» INSTRUCTIONS FOR THE TASK: Reproduce every one of the following records verbatim, line for line.
## start ENTRIES PROVIDED
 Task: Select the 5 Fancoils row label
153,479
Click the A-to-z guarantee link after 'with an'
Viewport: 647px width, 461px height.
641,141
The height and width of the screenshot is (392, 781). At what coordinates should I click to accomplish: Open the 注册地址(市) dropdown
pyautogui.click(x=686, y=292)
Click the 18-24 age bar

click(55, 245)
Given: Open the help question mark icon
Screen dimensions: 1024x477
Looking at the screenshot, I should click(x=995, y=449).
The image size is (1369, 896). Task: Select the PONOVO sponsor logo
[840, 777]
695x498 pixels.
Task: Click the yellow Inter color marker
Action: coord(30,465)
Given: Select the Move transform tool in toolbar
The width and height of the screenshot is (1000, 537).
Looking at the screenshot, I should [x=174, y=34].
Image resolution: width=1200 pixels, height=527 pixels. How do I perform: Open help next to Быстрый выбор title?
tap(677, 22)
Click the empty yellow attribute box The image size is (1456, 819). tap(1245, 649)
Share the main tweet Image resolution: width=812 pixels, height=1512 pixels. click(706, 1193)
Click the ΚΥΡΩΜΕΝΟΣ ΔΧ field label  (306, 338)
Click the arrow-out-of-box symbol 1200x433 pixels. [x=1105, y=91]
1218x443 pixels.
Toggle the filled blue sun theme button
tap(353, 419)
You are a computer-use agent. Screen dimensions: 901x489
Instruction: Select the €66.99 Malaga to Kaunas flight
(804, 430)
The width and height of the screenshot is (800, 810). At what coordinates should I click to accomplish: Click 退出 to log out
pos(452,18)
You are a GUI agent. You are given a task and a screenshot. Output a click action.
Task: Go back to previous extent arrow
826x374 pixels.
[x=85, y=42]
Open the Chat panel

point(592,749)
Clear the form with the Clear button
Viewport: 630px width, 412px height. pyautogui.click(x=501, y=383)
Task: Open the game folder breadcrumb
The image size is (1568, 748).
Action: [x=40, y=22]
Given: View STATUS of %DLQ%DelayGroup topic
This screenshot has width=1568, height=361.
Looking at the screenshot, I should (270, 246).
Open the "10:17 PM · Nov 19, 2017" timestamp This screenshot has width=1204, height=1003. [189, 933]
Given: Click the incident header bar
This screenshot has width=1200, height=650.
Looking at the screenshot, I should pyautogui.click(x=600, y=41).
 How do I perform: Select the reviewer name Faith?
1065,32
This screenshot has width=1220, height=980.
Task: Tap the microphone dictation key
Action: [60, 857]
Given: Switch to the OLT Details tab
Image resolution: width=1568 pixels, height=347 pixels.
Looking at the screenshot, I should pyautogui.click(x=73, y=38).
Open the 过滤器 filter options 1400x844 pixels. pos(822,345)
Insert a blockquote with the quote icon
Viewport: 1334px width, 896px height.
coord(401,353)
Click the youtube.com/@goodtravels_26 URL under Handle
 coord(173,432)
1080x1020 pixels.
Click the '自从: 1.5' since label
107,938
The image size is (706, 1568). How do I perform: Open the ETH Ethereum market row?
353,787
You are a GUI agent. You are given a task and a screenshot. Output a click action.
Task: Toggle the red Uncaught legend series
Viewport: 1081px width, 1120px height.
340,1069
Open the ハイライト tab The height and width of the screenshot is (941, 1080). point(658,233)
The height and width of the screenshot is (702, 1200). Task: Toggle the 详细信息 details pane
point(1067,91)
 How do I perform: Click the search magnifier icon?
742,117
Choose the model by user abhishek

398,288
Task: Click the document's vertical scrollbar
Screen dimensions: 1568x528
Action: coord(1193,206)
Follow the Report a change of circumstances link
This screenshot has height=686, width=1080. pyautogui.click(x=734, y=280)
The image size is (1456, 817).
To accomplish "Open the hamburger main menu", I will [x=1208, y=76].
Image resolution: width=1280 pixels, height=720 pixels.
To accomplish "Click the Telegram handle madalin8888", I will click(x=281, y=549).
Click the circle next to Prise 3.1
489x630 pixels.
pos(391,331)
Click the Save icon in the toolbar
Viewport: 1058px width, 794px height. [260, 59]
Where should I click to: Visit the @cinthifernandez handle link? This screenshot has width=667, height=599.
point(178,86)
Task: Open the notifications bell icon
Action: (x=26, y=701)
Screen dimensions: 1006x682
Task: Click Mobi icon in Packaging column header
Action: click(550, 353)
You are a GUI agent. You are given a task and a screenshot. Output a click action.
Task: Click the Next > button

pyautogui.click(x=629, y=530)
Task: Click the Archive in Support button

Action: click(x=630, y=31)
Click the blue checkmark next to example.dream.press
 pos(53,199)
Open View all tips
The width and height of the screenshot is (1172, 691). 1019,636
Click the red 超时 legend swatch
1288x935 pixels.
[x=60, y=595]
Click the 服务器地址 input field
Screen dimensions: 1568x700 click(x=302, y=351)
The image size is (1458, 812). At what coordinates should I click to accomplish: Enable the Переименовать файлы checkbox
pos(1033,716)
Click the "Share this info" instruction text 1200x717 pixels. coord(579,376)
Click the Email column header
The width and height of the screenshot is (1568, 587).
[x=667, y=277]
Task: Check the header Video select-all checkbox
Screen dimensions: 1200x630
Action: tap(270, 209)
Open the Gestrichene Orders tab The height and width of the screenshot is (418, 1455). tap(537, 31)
## end ENTRIES PROVIDED
» THE SOLUTION:
 Task: Select the 5 Fancoils row label
153,479
Click the A-to-z guarantee link after 'with an'
Viewport: 647px width, 461px height.
641,141
The height and width of the screenshot is (392, 781). At what coordinates should I click to accomplish: Open the 注册地址(市) dropdown
pyautogui.click(x=686, y=292)
Click the 18-24 age bar

click(55, 245)
Given: Open the help question mark icon
Screen dimensions: 1024x477
Looking at the screenshot, I should click(x=995, y=449).
The image size is (1369, 896). Task: Select the PONOVO sponsor logo
[840, 777]
695x498 pixels.
Task: Click the yellow Inter color marker
Action: coord(30,465)
Given: Select the Move transform tool in toolbar
The width and height of the screenshot is (1000, 537).
Looking at the screenshot, I should [x=174, y=34].
Image resolution: width=1200 pixels, height=527 pixels. How do I perform: Open help next to Быстрый выбор title?
tap(677, 22)
Click the empty yellow attribute box The image size is (1456, 819). tap(1245, 649)
Share the main tweet Image resolution: width=812 pixels, height=1512 pixels. click(706, 1193)
Click the ΚΥΡΩΜΕΝΟΣ ΔΧ field label  (306, 338)
Click the arrow-out-of-box symbol 1200x433 pixels. [x=1105, y=91]
1218x443 pixels.
Toggle the filled blue sun theme button
tap(353, 419)
You are a computer-use agent. Screen dimensions: 901x489
Instruction: Select the €66.99 Malaga to Kaunas flight
(804, 430)
The width and height of the screenshot is (800, 810). At what coordinates should I click to accomplish: Click 退出 to log out
pos(452,18)
You are a GUI agent. You are given a task and a screenshot. Output a click action.
Task: Go back to previous extent arrow
826x374 pixels.
[x=85, y=42]
Open the Chat panel

point(592,749)
Clear the form with the Clear button
Viewport: 630px width, 412px height. pyautogui.click(x=501, y=383)
Task: Open the game folder breadcrumb
The image size is (1568, 748).
Action: [x=40, y=22]
Given: View STATUS of %DLQ%DelayGroup topic
This screenshot has width=1568, height=361.
Looking at the screenshot, I should (270, 246).
Open the "10:17 PM · Nov 19, 2017" timestamp This screenshot has width=1204, height=1003. [189, 933]
Given: Click the incident header bar
This screenshot has width=1200, height=650.
Looking at the screenshot, I should pyautogui.click(x=600, y=41).
 How do I perform: Select the reviewer name Faith?
1065,32
This screenshot has width=1220, height=980.
Task: Tap the microphone dictation key
Action: [60, 857]
Given: Switch to the OLT Details tab
Image resolution: width=1568 pixels, height=347 pixels.
Looking at the screenshot, I should pyautogui.click(x=73, y=38).
Open the 过滤器 filter options 1400x844 pixels. pos(822,345)
Insert a blockquote with the quote icon
Viewport: 1334px width, 896px height.
coord(401,353)
Click the youtube.com/@goodtravels_26 URL under Handle
 coord(173,432)
1080x1020 pixels.
Click the '自从: 1.5' since label
107,938
The image size is (706, 1568). How do I perform: Open the ETH Ethereum market row?
353,787
You are a GUI agent. You are given a task and a screenshot. Output a click action.
Task: Toggle the red Uncaught legend series
Viewport: 1081px width, 1120px height.
340,1069
Open the ハイライト tab The height and width of the screenshot is (941, 1080). point(658,233)
The height and width of the screenshot is (702, 1200). Task: Toggle the 详细信息 details pane
point(1067,91)
 How do I perform: Click the search magnifier icon?
742,117
Choose the model by user abhishek

398,288
Task: Click the document's vertical scrollbar
Screen dimensions: 1568x528
Action: coord(1193,206)
Follow the Report a change of circumstances link
This screenshot has height=686, width=1080. pyautogui.click(x=734, y=280)
The image size is (1456, 817).
To accomplish "Open the hamburger main menu", I will [x=1208, y=76].
Image resolution: width=1280 pixels, height=720 pixels.
To accomplish "Click the Telegram handle madalin8888", I will click(x=281, y=549).
Click the circle next to Prise 3.1
489x630 pixels.
pos(391,331)
Click the Save icon in the toolbar
Viewport: 1058px width, 794px height. [260, 59]
Where should I click to: Visit the @cinthifernandez handle link? This screenshot has width=667, height=599.
point(178,86)
Task: Open the notifications bell icon
Action: (x=26, y=701)
Screen dimensions: 1006x682
Task: Click Mobi icon in Packaging column header
Action: click(550, 353)
You are a GUI agent. You are given a task and a screenshot. Output a click action.
Task: Click the Next > button

pyautogui.click(x=629, y=530)
Task: Click the Archive in Support button

Action: click(x=630, y=31)
Click the blue checkmark next to example.dream.press
 pos(53,199)
Open View all tips
The width and height of the screenshot is (1172, 691). 1019,636
Click the red 超时 legend swatch
1288x935 pixels.
[x=60, y=595]
Click the 服务器地址 input field
Screen dimensions: 1568x700 click(x=302, y=351)
The image size is (1458, 812). At what coordinates should I click to accomplish: Enable the Переименовать файлы checkbox
pos(1033,716)
Click the "Share this info" instruction text 1200x717 pixels. coord(579,376)
Click the Email column header
The width and height of the screenshot is (1568, 587).
[x=667, y=277]
Task: Check the header Video select-all checkbox
Screen dimensions: 1200x630
Action: tap(270, 209)
Open the Gestrichene Orders tab The height and width of the screenshot is (418, 1455). tap(537, 31)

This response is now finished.